____ Information supplied
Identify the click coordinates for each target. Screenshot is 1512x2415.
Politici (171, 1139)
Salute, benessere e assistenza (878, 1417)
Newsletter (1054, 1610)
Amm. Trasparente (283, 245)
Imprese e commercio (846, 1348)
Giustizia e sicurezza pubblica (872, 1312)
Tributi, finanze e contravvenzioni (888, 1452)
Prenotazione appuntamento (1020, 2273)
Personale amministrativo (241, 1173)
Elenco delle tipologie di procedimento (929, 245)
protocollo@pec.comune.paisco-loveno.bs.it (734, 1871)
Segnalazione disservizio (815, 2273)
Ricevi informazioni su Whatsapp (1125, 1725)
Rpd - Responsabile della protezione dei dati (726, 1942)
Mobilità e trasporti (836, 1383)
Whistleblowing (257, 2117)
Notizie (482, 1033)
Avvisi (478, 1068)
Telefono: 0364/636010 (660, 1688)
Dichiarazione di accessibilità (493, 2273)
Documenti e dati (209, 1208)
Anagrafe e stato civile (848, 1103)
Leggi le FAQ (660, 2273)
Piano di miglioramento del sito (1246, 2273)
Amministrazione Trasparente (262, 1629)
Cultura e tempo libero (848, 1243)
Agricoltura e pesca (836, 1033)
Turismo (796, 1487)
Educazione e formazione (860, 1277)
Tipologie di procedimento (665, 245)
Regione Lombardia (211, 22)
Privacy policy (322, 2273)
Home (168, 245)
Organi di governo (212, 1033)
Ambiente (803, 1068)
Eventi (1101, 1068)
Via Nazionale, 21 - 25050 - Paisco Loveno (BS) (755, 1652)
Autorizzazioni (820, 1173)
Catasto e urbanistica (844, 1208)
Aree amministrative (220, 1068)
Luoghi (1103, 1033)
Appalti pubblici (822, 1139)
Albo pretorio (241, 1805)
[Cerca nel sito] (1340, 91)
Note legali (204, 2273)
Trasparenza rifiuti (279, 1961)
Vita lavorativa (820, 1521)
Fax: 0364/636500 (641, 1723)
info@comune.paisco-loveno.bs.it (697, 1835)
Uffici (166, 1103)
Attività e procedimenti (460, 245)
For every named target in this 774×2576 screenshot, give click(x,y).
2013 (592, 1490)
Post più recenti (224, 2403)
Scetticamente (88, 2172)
________
### Goal of the exercise
Copy the records from the line with "Ambiente (803, 1068)" up to and including the line with "2013 (592, 1490)", substituting "Albo online" for "Albo pretorio" and leaving all else unchanged.

### Solution to this task
Ambiente (803, 1068)
Eventi (1101, 1068)
Via Nazionale, 21 - 25050 - Paisco Loveno (BS) (755, 1652)
Autorizzazioni (820, 1173)
Catasto e urbanistica (844, 1208)
Aree amministrative (220, 1068)
Luoghi (1103, 1033)
Appalti pubblici (822, 1139)
Albo online (241, 1805)
[Cerca nel sito] (1340, 91)
Note legali (204, 2273)
Trasparenza rifiuti (279, 1961)
Vita lavorativa (820, 1521)
Fax: 0364/636500 (641, 1723)
info@comune.paisco-loveno.bs.it (697, 1835)
Uffici (166, 1103)
Attività e procedimenti (460, 245)
For every named target in this 774×2576 screenshot, give click(x,y).
2013 (592, 1490)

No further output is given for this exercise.